Selasa 14 Nov 2017 20:46 WIB

Politikus Golkar Jelaskan Upaya Pencabutan BAP Kasus KTP-El

Rep: Dian Fath Risalah/ Red: Bayu Hermawan
Wakil Bendahara Umum bidang jasa keuangan perbankan Partai Golkar Zulhendri Hasan saat tiba untuk menjalani pemeriksaan di gedung KPK, Jakarta, Selasa (14/11).
Foto: Republika/Prayogi
Wakil Bendahara Umum bidang jasa keuangan perbankan Partai Golkar Zulhendri Hasan saat tiba untuk menjalani pemeriksaan di gedung KPK, Jakarta, Selasa (14/11).

REPUBLIKA.CO.ID, JAKARTA -- Wakil Bendahara Umum  Bidang Jasa Keuangan Perbankan Partai Golkar, Zulhendri Hasan menjalani pemeriksaan sebagai saksi kasus dugaan merintangi proses penyidikan, persidangan, dan memberikan keterangan tidak benar pada persidangan perkara KTP elektronik (KTP-el) dengan tersangka anggota DPR RI Markus Nari pada Selasa (14/11). Sedianya, Zulhendri dijadwalkan pada Senin (6/11) lalu, namun dia tidak bisa hadir, sehingga dijadwal ulang pada hari ini.

Usai pemeriksaan dengan penyidik, Zulhendri mengungkapkan materi pemeriksaannya. Kepada penyidik, ia mengakui pernah  mendengar adanya upaya pencabutan berita acara pemeriksaan (BAP) kasus korupsi proyek pengadaan KTP-elektronik (KTP-el).

Namun, sambung Zul,  tak benar bila dirinya yang menyampaikan peran Ketua Bidang Hukum dan HAM Golkar Rudi Alfonso dalam mengatur saksi memberi keterangan palsu dan pencabutan BAP anggota DPR  Miryam S Haryani sebagaimana yang disampaikan pengacara Farhat Abbas dan Elza Syarief ketika bersaksi di persidangan Miryam beberapa waktu lalu.

"Adanya konstruksi pencabutan BAP itu saya justru tahu dari saudara Farhat Abbas," ujar Zulhendri di Gedung KPK Jakarta, Selasa (14/11).

Dalam kesempatan tersebut Zulhendri mengungkapkan, melakukan komunikasi dengan  Farhat sebanyak dua kali yakni beberapa hari setelah Rapimnas Partai Golkar dan kedua saat Novanto berada di Balikpapan. Dalam percakapan itu, Farhat  sempat menanyakan aman atau tidaknya Novanto di kasus korupsi KTP-el bila adanya pencabutan BAP.

+ + + + + + +

Lanjutkan berita tentang pemeriksaan Zulhendri Hasan di KPK, mulai setelah kalimat terakhirnya.

* _Cuplikan Materi_
+ + + + + + +

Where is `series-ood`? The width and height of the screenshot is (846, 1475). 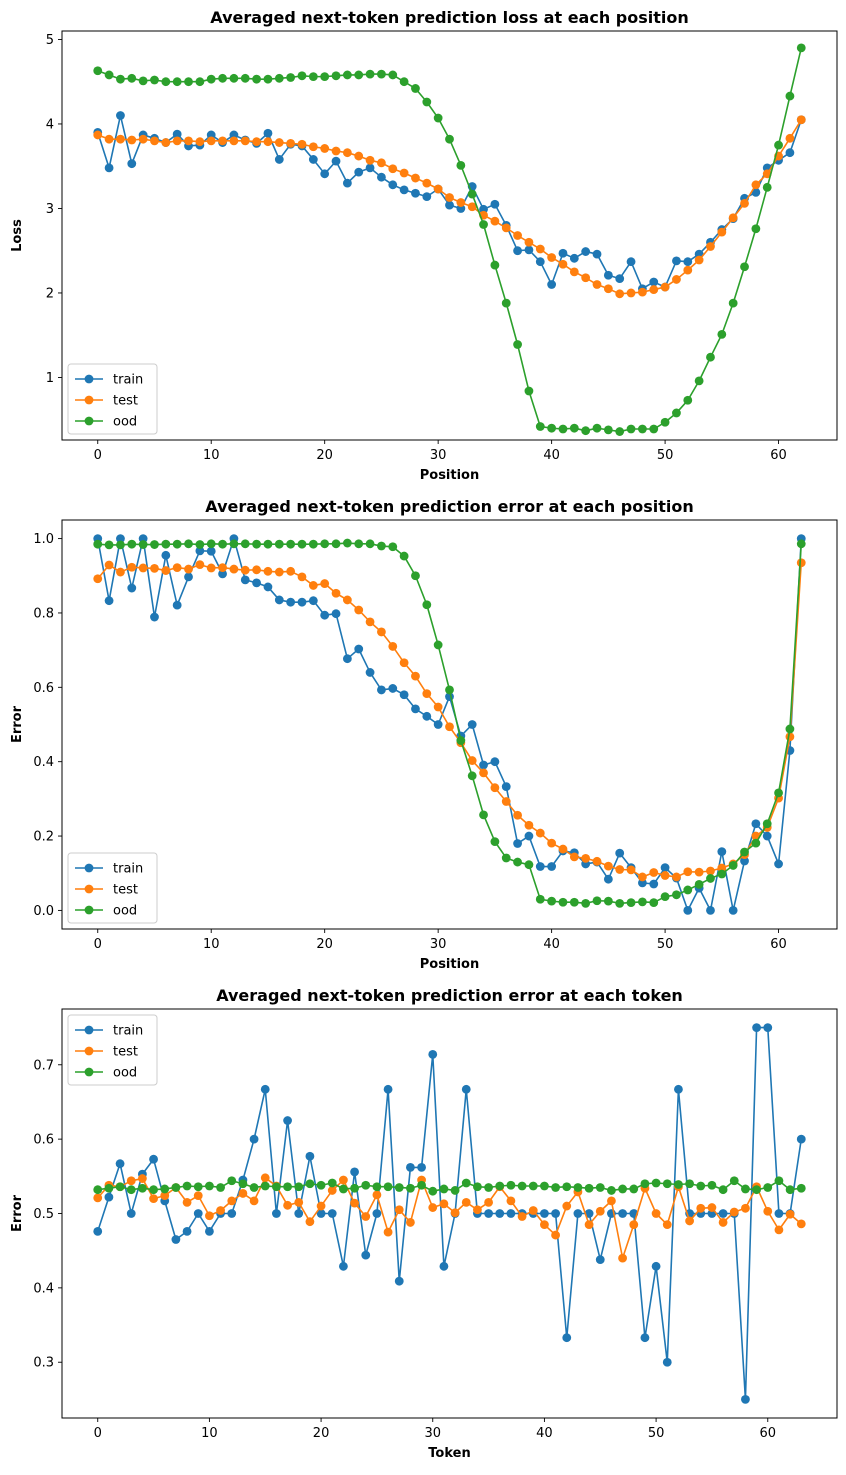
series-ood is located at coordinates (450, 1186).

+ + + + + + +

* _Jawaban Tugas_
Justru, sambung Zulhendri, pada saat Farhat menanyakan kepada dirinya, ia menyarankan kepada Farhat bahwa pencabutan BAP Miryam dalam persidangan tak menjamin Ketua DPR Setya Novanto aman dalam kasus korupsi yang merugikan negara hingga Rp 2,3 triliun tersebut.

"Saya berpandangan kalau dicabut itu BAP (Miryam), itu tidak akan mempengaruhi posisi pak Novanto. Karena apa? Penyidik itu enggak bodoh saya bilang,"  katanya.

Pada persidangan 22 Agustus 2017 lalu, pengacara Elza Syarif membenarkan keterangan soal percakapan antara Farhat Abbas dengan seorang bernama Zul yang disebut sebagai seorang petinggi Golkar di bidang hukum. Dalam pembicaraan Zul dan Farhat Abbas, Elza mendengar bahwa Zul tidak setuju dengan cara-cara Rudi Alfonso terkait perkara KTP-el karena Rudi merancang agar saksi-saksi mencabut keterangan dalam pesidangan.

"Saya dengan percakapan itu di mobil dialog mereka karena mereka menggunakan 'hands free', terus saya bilang sama Farhat mungkin dia (Zul) iri sama Rudi karena Rudy tiba-tiba menjadi ketua mahkamah partai (Golkar) menggantikan Pak Muladi, padahal dia (Rudi) baru pernah terkena kasus di Batam, saya dengarkan cerita saja," kata Elza dalam kesaksiannya pada 22 Agustus 2017.

Kemudian, pada persidangan 04 September 2017, Farhat Abbas mengaku pernah berkomunikasi dengan Zulhendri Hasan terkait posisi Setya Novanto dalam kasus proyek pengadaan KTP-el.

Markus Nari disangkakan pasal 21 Undang-Undang Nomor 31 Tahun 1999 sebagaimana diubah dengan Undang-Undang Nomor 20 Tahun 2001 tentang Pemberantasan Tindak Pidana Korupsi.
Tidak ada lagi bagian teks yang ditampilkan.